#### Your instructions
Copy exactly. Begin with the line that contains "This screenshot has height=266, width=382." and stop after the last line of the records.

#### The data
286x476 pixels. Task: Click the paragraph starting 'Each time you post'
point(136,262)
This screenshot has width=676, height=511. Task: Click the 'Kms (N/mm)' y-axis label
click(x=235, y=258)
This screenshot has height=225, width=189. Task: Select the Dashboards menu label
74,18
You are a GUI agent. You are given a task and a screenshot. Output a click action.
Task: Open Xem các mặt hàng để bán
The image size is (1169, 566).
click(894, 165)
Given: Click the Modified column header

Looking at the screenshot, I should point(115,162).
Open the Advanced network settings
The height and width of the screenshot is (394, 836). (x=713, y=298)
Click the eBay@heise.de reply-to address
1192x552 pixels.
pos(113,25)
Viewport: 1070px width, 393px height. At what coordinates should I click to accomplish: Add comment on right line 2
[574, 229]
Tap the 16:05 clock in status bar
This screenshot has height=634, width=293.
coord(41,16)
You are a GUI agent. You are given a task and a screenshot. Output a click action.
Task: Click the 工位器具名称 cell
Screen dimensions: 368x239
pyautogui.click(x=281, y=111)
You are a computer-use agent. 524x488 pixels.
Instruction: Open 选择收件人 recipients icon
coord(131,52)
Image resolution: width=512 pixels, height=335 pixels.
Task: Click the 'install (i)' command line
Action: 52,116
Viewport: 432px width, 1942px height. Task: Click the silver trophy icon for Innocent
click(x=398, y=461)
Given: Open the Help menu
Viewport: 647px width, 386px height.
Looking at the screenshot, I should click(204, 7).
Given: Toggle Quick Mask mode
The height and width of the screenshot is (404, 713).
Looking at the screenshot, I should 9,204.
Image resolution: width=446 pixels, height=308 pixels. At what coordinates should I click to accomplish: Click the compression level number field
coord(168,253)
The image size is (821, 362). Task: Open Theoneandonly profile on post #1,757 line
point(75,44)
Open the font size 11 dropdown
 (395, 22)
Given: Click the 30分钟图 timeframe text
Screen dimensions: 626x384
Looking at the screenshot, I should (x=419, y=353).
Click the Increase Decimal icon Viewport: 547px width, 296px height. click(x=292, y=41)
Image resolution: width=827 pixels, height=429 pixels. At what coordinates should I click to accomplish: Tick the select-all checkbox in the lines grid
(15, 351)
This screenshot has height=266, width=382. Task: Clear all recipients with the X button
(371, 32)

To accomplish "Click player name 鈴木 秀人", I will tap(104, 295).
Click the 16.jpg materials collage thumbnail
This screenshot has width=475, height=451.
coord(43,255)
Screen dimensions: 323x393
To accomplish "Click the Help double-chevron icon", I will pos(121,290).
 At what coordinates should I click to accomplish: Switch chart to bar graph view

#### Answer box
This screenshot has height=266, width=382. Task: Clear all recipients with the X button
(371, 32)

To accomplish "Click player name 鈴木 秀人", I will tap(104, 295).
Click the 16.jpg materials collage thumbnail
This screenshot has width=475, height=451.
coord(43,255)
Screen dimensions: 323x393
To accomplish "Click the Help double-chevron icon", I will pos(121,290).
 At what coordinates should I click to accomplish: Switch chart to bar graph view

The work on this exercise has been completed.